Hakkımda

Fotoğrafım
*Hem her an avuçlarından kayıp gidecekmiş gibi, hem de hep senin kalacakmış gibi hayat;ilişik yaşayacaksın...ucundan tutarak...-Can YÜCEL- *Birşeyi yapmak için, onu çok sevmelisiniz. Birşeyi sevmek için, ona delicesine inanmalısınız.-Che Guevara-

14 Aralık 2010 Salı

GELİŞİM İLE İLGİLİ TEMEL İLKELER

İnsan sürekli olarak değişime maruz kalır.Bu değişim  iç ve dış çevreden gelen etkilerle gerçekleşebilir. Her insanın iç ve dış çevresi birbirinden farklı olduğu için gelişim düzeyleri de birbirinden farklıdır. Ancak her bireyde geçerli olan tek gerçek gelişimin sürekli olmasıdır.
Örneğin; aynı yaş grubunda bulunan çocuklar gelişim gösterir gelişim düzeylerinde farklılıklar bulunabilir. Bazıları yürüyebiliyorken, bazıları daha henüz emekliyor olabilir.
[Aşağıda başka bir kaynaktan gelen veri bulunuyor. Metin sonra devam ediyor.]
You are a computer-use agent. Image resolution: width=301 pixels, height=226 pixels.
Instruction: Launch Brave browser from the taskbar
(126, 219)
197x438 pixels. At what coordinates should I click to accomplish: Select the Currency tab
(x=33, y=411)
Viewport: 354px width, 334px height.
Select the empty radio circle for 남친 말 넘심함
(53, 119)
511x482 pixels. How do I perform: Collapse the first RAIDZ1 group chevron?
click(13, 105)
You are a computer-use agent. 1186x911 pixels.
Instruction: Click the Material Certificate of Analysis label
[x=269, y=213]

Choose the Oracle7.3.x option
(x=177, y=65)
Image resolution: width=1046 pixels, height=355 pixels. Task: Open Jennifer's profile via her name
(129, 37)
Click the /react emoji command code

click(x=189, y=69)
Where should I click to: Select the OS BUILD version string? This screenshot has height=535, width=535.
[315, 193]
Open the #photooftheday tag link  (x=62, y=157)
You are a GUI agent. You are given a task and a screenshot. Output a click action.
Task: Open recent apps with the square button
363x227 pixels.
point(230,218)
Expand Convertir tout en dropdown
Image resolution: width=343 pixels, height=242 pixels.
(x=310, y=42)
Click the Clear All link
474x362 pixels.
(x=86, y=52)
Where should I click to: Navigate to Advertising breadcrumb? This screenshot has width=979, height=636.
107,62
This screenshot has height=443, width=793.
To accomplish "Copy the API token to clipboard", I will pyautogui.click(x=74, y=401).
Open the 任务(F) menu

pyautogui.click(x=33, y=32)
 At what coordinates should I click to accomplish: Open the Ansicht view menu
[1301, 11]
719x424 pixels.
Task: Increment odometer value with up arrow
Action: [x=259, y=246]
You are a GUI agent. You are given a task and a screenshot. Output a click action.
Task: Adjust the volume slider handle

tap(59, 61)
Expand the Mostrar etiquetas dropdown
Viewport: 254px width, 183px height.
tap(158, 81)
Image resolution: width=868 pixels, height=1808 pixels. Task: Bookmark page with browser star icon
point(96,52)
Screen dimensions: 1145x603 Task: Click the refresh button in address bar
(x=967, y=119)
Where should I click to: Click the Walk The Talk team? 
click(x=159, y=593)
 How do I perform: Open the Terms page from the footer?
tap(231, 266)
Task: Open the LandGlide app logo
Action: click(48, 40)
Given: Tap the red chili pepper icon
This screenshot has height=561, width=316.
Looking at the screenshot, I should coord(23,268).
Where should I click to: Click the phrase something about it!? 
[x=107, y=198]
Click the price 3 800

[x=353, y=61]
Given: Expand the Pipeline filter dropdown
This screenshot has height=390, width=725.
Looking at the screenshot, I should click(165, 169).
Bireylerin gelişim özellikleri ve kendi özelliklerinin gelişimi farklı olabilir. Tüm bu farklılıklara rağmen bireyin gelişiminde görülen ortak noktalar vardır. Bunlara gelişimin temel ilkeleri diyebilir ve bu ortak noktaları belirli maddeler altında toplayabiliriz.

Gelişim;
ü  hayat boyu devam eder,
ü  farklı dönemlerden geçerek gerçekleşir,
ü  Her dönemde gelişimin hızı birbirinden farklıdır.
ü  Bedensel ve zihinsel becerilerin gelişimi belli bir sıra izler.
ü  İnsanın değişik yanlarının gelişimi değişik dönemlerde hızlanır.
ü  İçten,dışa baştan ayaklara doğru bir yol izler.
ü  Farklı yanları birbiriyle etkileşim içindedir.
ü  İç ve dış faktörlerin etkileri altındadır.
àKalıtım    
àÇevre
Gelişim hayat boyu devam eder.
Gelişim sürekli bir oluşumdur ve ilk hücre halinden başlayıp, bireyin doğumundan ölümüne kadar  devam eder. Bu süre içinde bir takım bedensel ve zihinsel beceriler ile birlikte duygular,düşünceler,tutumlar ve davranışlar da değişir ve gelişir.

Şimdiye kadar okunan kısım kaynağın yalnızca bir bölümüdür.